Don’t post a work online unless you have a reason to do so and don’t share your work outside of those you trust. This includes not running your writing through an untrusted plagiarism detection service as some of those actually funnel scanned essays into essay mill websites for the express purpose of letting others plagiarize them.
However, restricting access to your writing is not always practical. Sometimes you want or need to reach a larger audience and that means posting the work publicly. To that end, the best thing you can do is make your writing as personal to you as possible. Tell stories and include information that only you or those close to you would know. Make it difficult or even impossible for a stranger to claim the work as theirs.
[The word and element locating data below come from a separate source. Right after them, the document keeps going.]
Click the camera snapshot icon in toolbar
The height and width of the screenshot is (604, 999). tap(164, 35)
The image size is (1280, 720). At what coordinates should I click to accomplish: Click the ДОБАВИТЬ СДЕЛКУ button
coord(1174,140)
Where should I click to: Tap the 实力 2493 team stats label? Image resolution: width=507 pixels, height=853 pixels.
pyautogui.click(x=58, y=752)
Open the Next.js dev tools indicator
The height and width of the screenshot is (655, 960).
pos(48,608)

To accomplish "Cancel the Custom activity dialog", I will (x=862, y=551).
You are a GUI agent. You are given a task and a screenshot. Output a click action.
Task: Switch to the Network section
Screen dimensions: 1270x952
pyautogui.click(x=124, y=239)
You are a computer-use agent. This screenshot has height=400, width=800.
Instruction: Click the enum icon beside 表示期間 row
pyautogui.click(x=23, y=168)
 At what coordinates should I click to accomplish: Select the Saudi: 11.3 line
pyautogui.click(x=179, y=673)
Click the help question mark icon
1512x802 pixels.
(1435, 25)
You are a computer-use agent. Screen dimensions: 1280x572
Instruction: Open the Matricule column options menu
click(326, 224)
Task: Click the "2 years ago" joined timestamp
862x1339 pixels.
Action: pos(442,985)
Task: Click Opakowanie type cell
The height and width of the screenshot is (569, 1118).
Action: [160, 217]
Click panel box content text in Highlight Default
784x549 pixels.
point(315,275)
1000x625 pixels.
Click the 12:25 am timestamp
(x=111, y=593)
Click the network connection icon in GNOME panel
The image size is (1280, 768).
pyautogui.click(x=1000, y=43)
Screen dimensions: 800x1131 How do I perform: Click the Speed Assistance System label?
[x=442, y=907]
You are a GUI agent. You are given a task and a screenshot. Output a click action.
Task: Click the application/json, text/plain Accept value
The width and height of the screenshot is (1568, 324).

This may or may not deter the plagiarism, but certainly provides verification that the work is yours and will likely raise eyebrows if anyone does try to claim it as theirs.
It’s also wise to include a proper copyright notice with the work. Though such a notice is not legally required, it prevents any confusion about who owns the work and whether or not it is protected. Another possibility is to provide guidance to others at the end of your work on how they can cite it properly.
Beyond that, you can and should attempt to track how your work is used online. This can be done easily using a search engine by taking a passage from your writing and searching for it in quotes. If you choose a sufficiently unique passage, any hits returned should be copies of your paper.
If you wish to automate this, you can use Google Alerts to send you an email when new instances of the phrase appear online.
If and when you detect plagiarism, it’s important to keep a cool head and remember that, as the author, you are the copyright holder and you have rights in the work.
How you respond will depend heavily on how the work was used. If it was used in a classroom or a professional publication, you’ll likely want to reach out to either the instructor or the editor and let them know about your findings.
If the work appears elsewhere online, the stopping internet plagiarism guide at Plagiarism Today can help you either contact the plagiarist directly or reach out to their host to get the offending work removed.
Beyond that, any further action would require consultation with a lawyer to see what additional legal remedies might be available.
In the end, it is very possible to protect your work and both minimize and respond to any plagiarism that you find. The key is to think about the issues before publishing your work and have a plan in place from the outset rather than dealing with it after something has already happened.
With plagiarism, an ounce of prevention truly is worth several pounds of cure.